8. [LOW] Unfair spxBTRFLY
minting might disincentivize users from staking for longer periods of time
- In line 695 of
PirexBtrfly.sol
the amount of time staked is calculated for the minting of spxBTRFLY
tokens, but with this calculation, even a user that staked any amount of time, as long as it was done in the current epoch and passes the end of that same epoch.
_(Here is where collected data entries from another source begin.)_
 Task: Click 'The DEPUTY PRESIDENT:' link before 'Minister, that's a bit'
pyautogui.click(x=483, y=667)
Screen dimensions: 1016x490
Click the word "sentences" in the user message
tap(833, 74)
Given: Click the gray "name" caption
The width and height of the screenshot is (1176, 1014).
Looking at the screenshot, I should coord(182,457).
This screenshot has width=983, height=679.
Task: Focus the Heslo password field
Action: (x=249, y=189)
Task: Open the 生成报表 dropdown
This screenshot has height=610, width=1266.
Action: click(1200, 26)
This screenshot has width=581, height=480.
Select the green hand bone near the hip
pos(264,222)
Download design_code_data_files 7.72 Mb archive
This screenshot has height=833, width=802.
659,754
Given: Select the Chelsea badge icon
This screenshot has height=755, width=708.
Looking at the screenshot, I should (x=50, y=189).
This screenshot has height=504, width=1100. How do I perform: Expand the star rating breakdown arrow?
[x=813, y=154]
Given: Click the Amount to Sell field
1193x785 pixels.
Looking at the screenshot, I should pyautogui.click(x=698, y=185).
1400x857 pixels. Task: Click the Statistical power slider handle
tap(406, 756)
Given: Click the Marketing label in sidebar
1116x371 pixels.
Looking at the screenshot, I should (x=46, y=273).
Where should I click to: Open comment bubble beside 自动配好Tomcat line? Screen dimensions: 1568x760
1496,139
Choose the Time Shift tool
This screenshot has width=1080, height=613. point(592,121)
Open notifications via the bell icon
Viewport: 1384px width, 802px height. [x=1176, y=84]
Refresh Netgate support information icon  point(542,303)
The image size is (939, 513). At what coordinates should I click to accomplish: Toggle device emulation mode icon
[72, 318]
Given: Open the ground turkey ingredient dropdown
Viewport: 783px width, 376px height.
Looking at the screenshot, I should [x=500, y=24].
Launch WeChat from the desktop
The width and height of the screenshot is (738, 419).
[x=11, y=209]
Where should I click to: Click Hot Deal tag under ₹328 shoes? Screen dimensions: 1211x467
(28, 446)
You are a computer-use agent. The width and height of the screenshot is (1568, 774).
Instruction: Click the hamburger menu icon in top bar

This could be problematic as it could be unfair for some users that stake for longer get the same amount of spxBtrfly minted, or just the fact that the protocol will not get the benefit of staking from a population of users that will just understand this behaviour and stake right before an epoch ends, wait for the next block and reap the rewards without needing to actually lock any of their funds for any substancial amount of time. - Recommendation: In this case, perhaps is best to have a smoother time to rewards curve, for example, the closer a user stakes at the end of an epoch, the least benefit they would get, inversely, the protocol could exponentially raise rewards for users that stake at the first hours of an epoch in order to incentivize early and longer staking.